Un prudente racconto di fatti estranei al proprio mondo o protetti da robusti filtri è tutto sommato agevole. Diverso è il discorso quando si sente di volere o dovere raccontare qualcosa che davvero scava nel profondo. Ci si avventura in terreni pericolosi, in tal caso. Il rischio è scivolare nel patetico, o, peggio ancora, in cliché abusati, corrosi dal tempo e dall'uso. Brina Maurer è conscia di questo rischio ma si inoltra da sempre in quei terreni, restando immune, evitando l'insidia, rimanendo se stessa, coerente con il proprio modo di essere, di sentire e di raccontare.

La protegge l'autenticità, la necessità sincera che sente e trasmette di parlare delle condizioni più fragili, più bistrattate, più scomode, quelle di fronte a cui spesso si chiudono gli occhi per evitare di dover aprire il cuore. Parlare di dolore, di emarginazione sociale e mentale, per alcuni è uno svago, uno sport, un modo per farsi belli con le pene altrui. La Maurer, senza strafare, senza effetti speciali da sceneggiata alla Mario Merola, senza colpi di scena eclatanti e mirabolanti intrecci, parla del lato in ombra delle vita, delle zone in cui si osserva, si percepisce, si respira “il male di vivere”.

L'utilizzo della prima persona è un primo passo verso l'immediatezza.
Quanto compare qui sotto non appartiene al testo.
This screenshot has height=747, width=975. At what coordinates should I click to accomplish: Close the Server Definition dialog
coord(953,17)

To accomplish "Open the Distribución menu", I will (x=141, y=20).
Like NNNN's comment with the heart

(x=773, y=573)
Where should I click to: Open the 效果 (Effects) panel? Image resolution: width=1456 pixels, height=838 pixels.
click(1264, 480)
Non un resoconto astratto di scene viste ma un racconto di vite vissute. E il plurale non è casuale: in primo luogo perché è duplice già in partenza il rapporto tra l'esistenza reale e quella narrata, ma, in maniera non secondaria, per la volontà dell'autrice di far sì che una vicenda individuale possa anche farsi specchio di altre strade e altri destini. «Mi assaliva il terrore. Ancora una volta. Come quando ero bambina e poi ragazza. Non riuscivo più a vedere con chiarezza. Troppi erano i traumi, i tagli che l’anima aveva subito, le toppe che rammentavano i buchi nascosti, le nubi di amianto che opacizzavano il cielo, le combustioni degli organi interni, del cuore, del cervello. Ero Serena, la figlia unica di sempre, quella su cui ricadeva tutto, nel bene e nel male», osserva.
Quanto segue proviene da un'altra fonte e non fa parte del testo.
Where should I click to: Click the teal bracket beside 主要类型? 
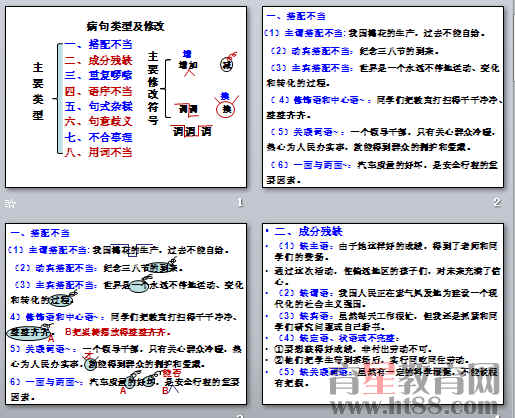59,98
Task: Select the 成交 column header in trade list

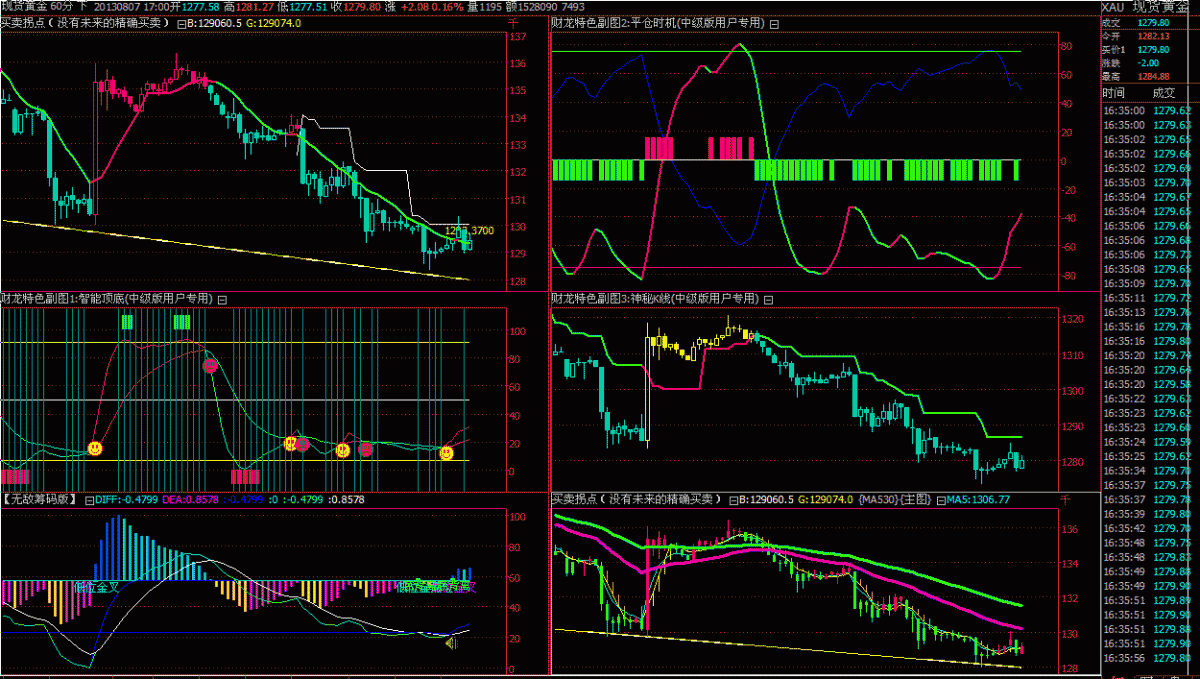Action: tap(1165, 92)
Il tempo passato, l'infanzia e l'adolescenza, in realtà non trascorrono mai, non sono mai distanti, collocati in un altrove innocuo, a tenuta stagna. Sono sempre presenti, sono dentro noi, sono noi. Il terrore rimane lo stesso, solo trasformato da escamotage, trucchi, cerone, abili finzioni. Ma i traumi restano, così come i nodi mai sciolti, quelli che lentamente ma inesorabilmente ci soffocano. Le due componenti che avvitandosi l'una all'altra formano il cappio sono citate nel brano del libro riportato qui sopra. Vengono poste una a fianco all'altra, parallele e contrapposte: il cuore e il cervello. Se funzionassero di pari passo, tutto filerebbe liscio, serenamente armonico. In realtà accade molto di rado.
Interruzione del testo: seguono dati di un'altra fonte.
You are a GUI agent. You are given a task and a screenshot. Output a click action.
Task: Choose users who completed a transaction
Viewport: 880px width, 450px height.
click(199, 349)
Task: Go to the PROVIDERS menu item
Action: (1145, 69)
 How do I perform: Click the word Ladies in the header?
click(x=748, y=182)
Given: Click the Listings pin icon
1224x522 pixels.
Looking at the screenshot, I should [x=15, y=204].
Accade, a volte, quando si trova il coraggio di osare, di provare a essere davvero ciò che si è, a dispetto di tutto, perfino di noi, delle maschere che abbiamo messo sul volto, sperando in una protezione che invece si rivela corrosione, annichilimento progressivo. Assieme a questo, per rendere possibile questo piacere dell'onestà che comporta enorme sforzo e grande dolore, serve un colpo di vento, uno scarto del destino. Uno degli aspetti più interessanti e di maggior rilievo di questo romanzo è la sottolineatura, concreta, controcorrente, che a volte un evento di per sé negativo può portare con sé effetti inattesi, nuovi terreni di dialogo, di consapevolezza, potremmo dire di “agnizione”, facendo sì che finalmente due personaggi, anzi, due persone, si incontrino davvero, si riconoscano nella loro identità autentica.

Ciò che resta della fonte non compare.